No sertão só tem silêncio. Pelo menos bem lá dentro, serra dos Cariris Novos, fronteira do Piauí com Ceará. Em recantos onde, como nos primeiros tempos, mal se fala. Para quem ainda precisa sobretudo comer, falar é desnecessário.
Se as únicas necessidades que tivéssemos experimentado na vida tivessem sido as físicas, muito provavelmente nunca teríamos conseguido falar, diz Rousseau. Expressaríamos nossos pensamentos pela linguagem dos gestos apenas.
Por isso, no sertão mal se fala -como os personagens do exemplar "Vidas Secas", de Graciliano Ramos. A origem da linguagem, para Rousseau, está nas nossas necessidades sentimentais. Para ele, não foram nem a fome nem a sede, mas sim o amor, o ódio e a raiva que arrancaram dos humanos as primeiras palavras.
"A fruta não desaparece de nossas mãos. (...) Caçamos em silêncio a presa do nosso banquete. Mas para comover um jovem coração ou repelir um agressor injusto, a natureza dita acentos, gritos, lamentos. Nisso repousa a invenção das mais antigas palavras; e por isso as primeiras línguas eram cantáveis (...) antes de se tornarem simples e metódicas."
O sertão continua em silêncio, extensões inteiras desabitadas, os sertanejos espalhados pelo país como as primeiras espécies humanas se espalharam pela Terra e popularam-na -o efeito natural das necessidades primárias foi o de separar os homens e não o de reuni-los.

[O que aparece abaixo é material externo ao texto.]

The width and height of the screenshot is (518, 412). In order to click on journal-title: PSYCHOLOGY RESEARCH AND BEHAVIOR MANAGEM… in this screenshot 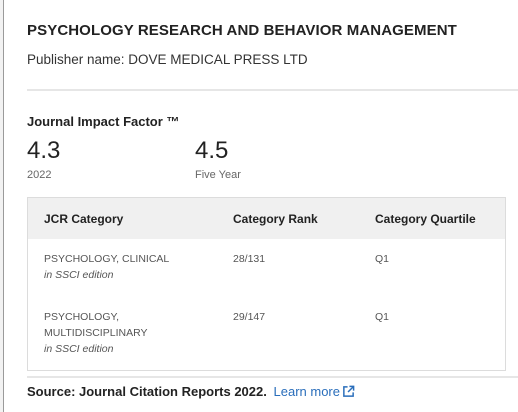, I will do `click(242, 30)`.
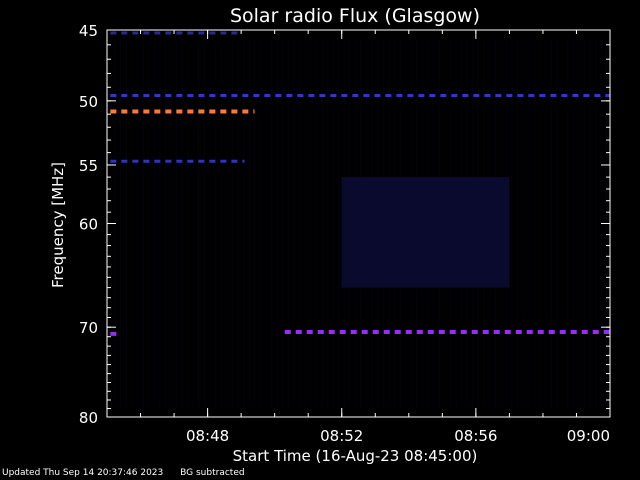 The width and height of the screenshot is (640, 480). I want to click on y-tick-label: 55, so click(88, 166).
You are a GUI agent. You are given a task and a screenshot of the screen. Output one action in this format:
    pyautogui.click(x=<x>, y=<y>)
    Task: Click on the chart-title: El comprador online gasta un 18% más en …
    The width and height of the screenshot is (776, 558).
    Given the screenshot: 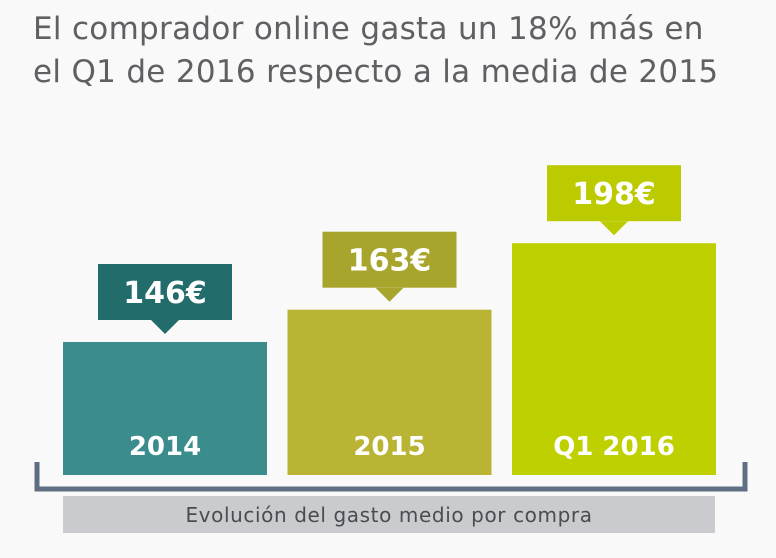 What is the action you would take?
    pyautogui.click(x=398, y=51)
    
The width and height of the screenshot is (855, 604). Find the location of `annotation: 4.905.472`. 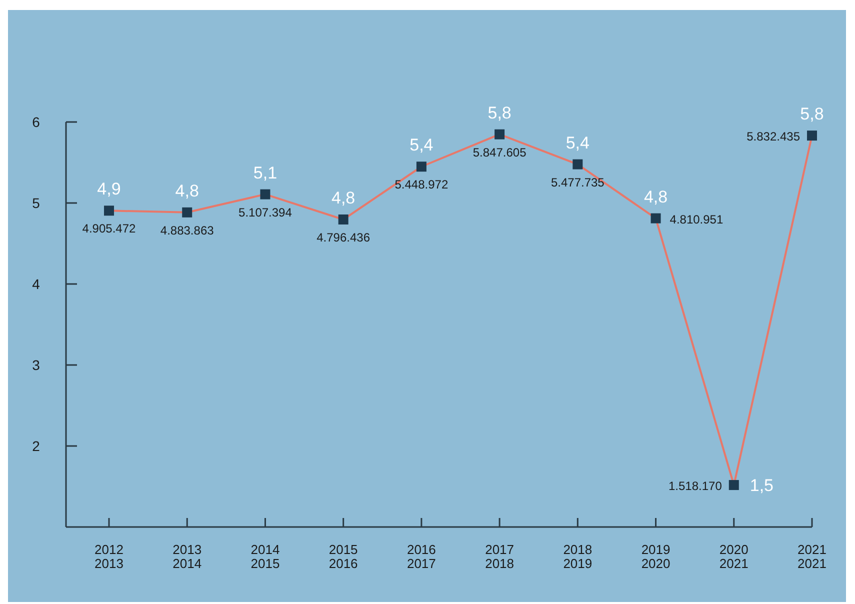

annotation: 4.905.472 is located at coordinates (109, 229).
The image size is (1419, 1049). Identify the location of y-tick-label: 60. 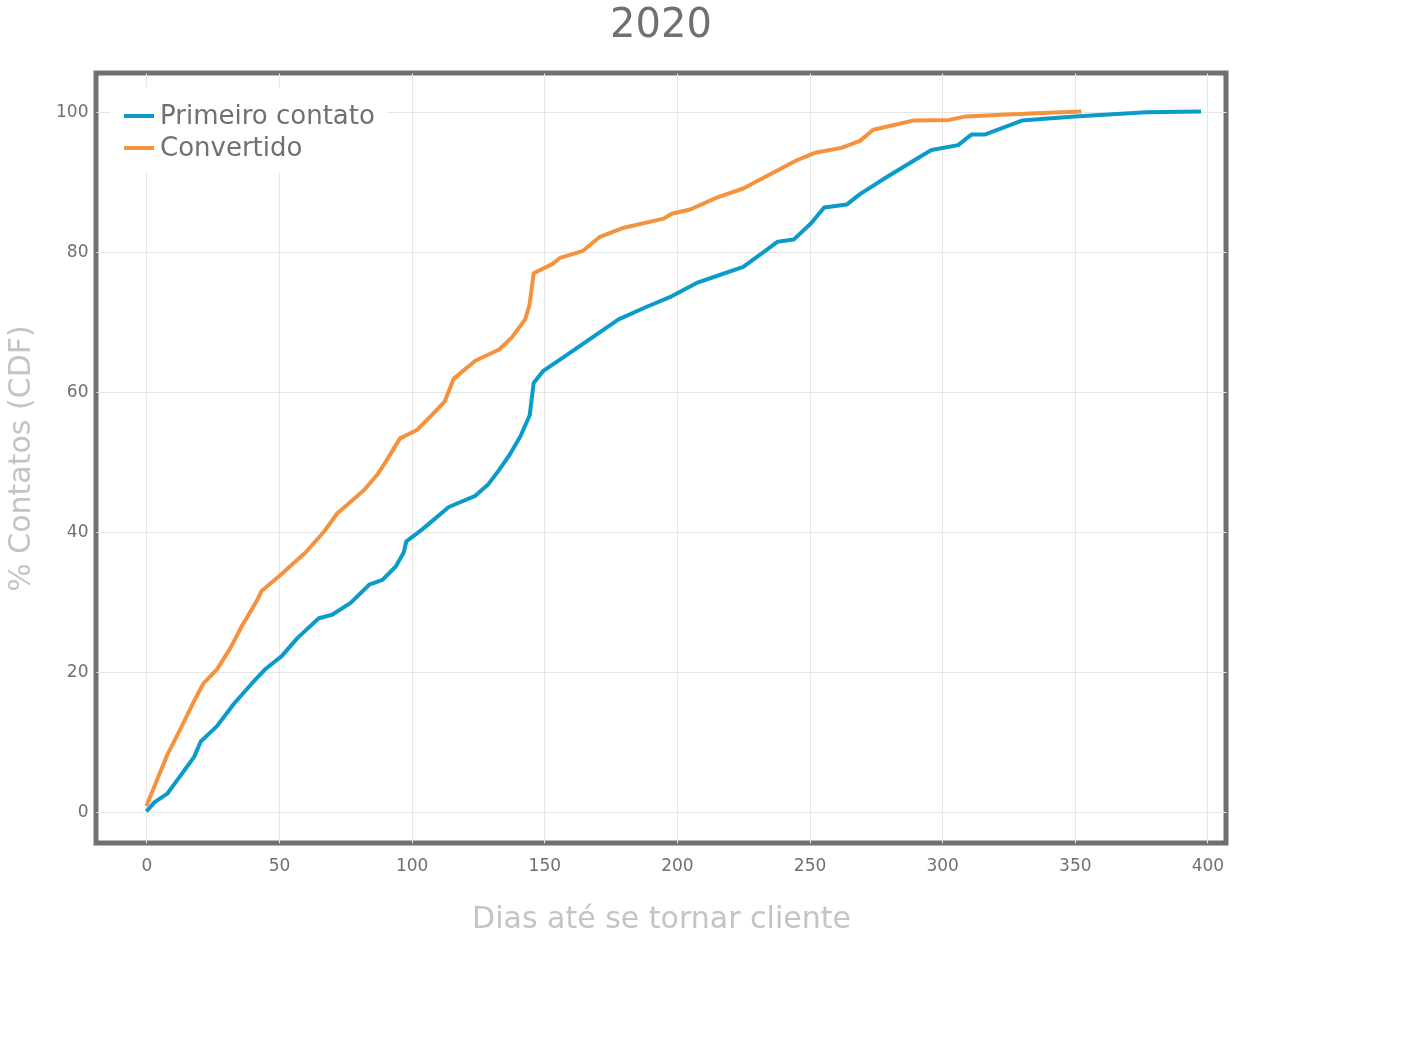
(78, 391).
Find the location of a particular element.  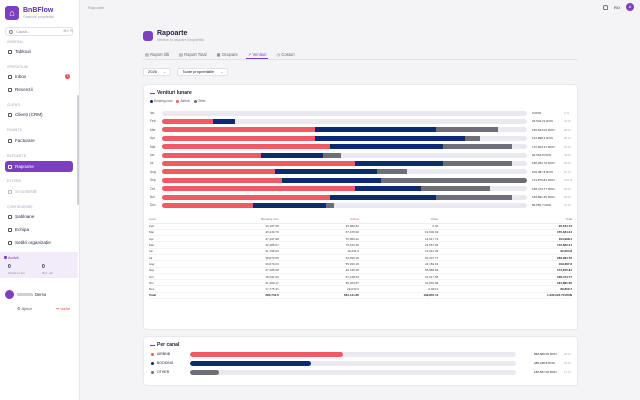

legend-dot is located at coordinates (152, 101).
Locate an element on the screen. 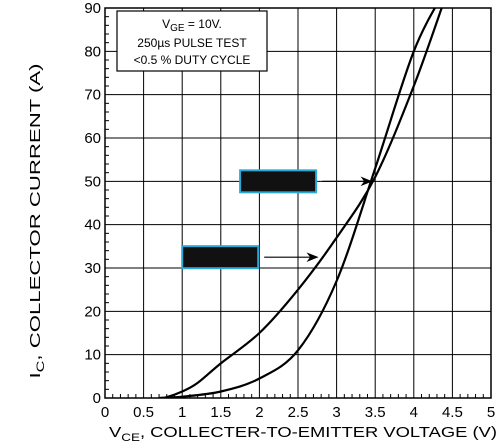  x-axis-label-rest: , COLLECTER-TO-EMITTER VOLTAGE (V) is located at coordinates (318, 432).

Na caatinga esturricada da serra, o carro perseguiu a trilha dura, de terra, pó e pedra. O rádio não sintonizou uma única estação. Nenhum satélite rompeu o silêncio, nem televisores, telefones, celulares, bips ou secretárias eletrônicas. Nenhuma das tecnologias da ansiedade atinge o Sítio das Onças, que ainda vive à meia luz das candeias de querosene.
*
Deixar o silêncio do Sítio das Onças, o calor parado na atmosfera abafada da serra dos Cariris Novos diretamente para o estardalhaço da notícia, para as trombadas da imprensa, para o ferro retorcido de um carro contra o concreto de Paris, é surreal.

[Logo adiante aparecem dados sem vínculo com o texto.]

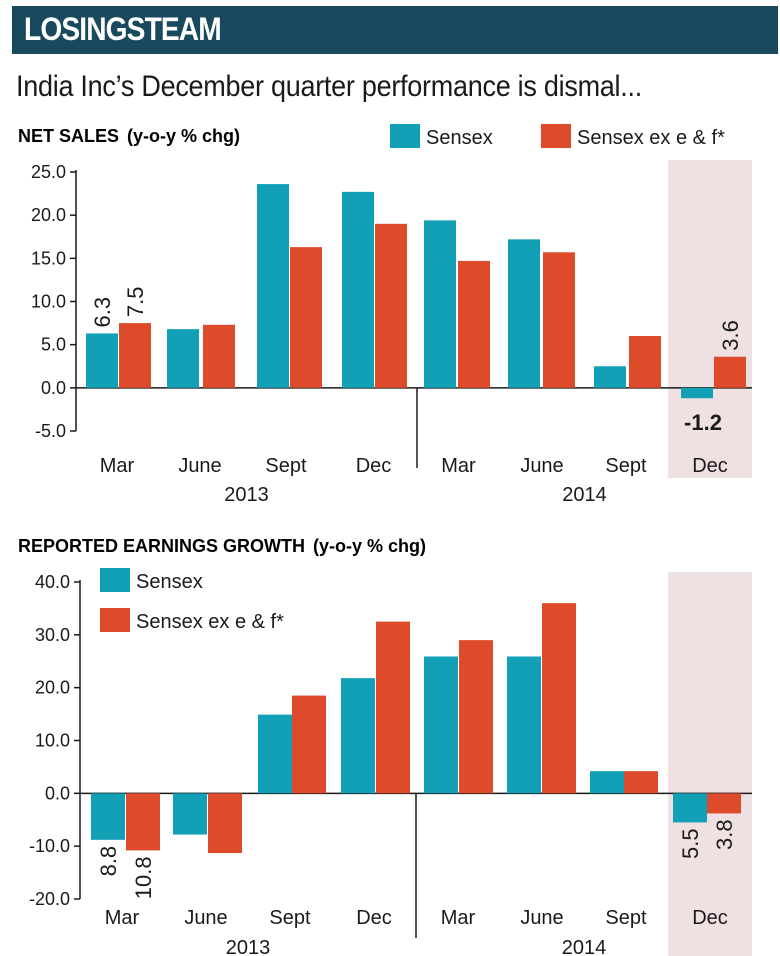 Image resolution: width=780 pixels, height=956 pixels. What do you see at coordinates (52, 582) in the screenshot?
I see `y-tick-label: 40.0` at bounding box center [52, 582].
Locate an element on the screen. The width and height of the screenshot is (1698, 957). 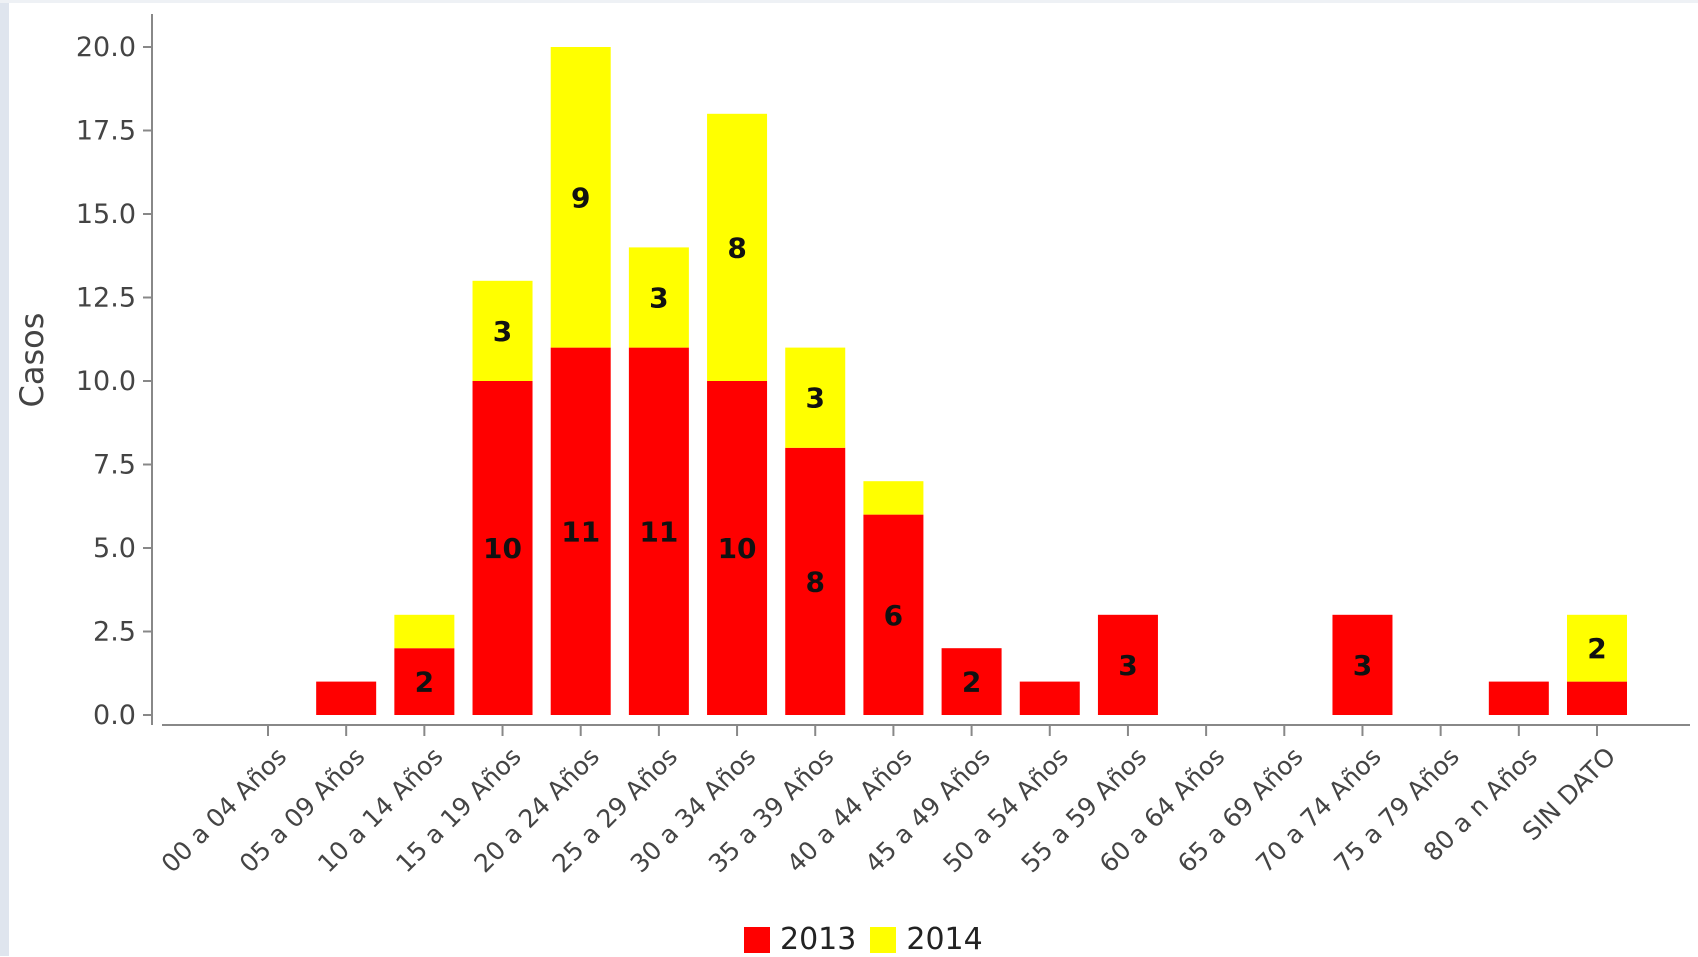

Estava morta a ex-princesa Diana, objeto de elaborada metamorfose da mídia, da transformação feminina não pelo casamento, mas pelo divórcio, na observação da americana Naomi Woolf.
Estava morta a empresária cujo produto era sua própria personalidade. O ícone que passou de Cinderela da imaginação pré-feminista (cuja vida dependia do beijo de um príncipe) para vingadora fria e poderosa, empresária "com força suficiente para derrotar um dos conglomerados mais ricos e influentes da Europa, a Família Real britânica".
Mas morreu imprensada pela brutalidade do conglomerado da mídia, pela sofisticada zoada das comunicações, invadida pela ereção das teleobjetivas -só havia homens na cena de sua morte, falos caçando o objeto de desejo e fascínio.
Tamanha demência de paixões para satisfazer o tédio profundo das sociedades enfastiadas. A barbárie -que certamente não está nem no silêncio, nem no sertão.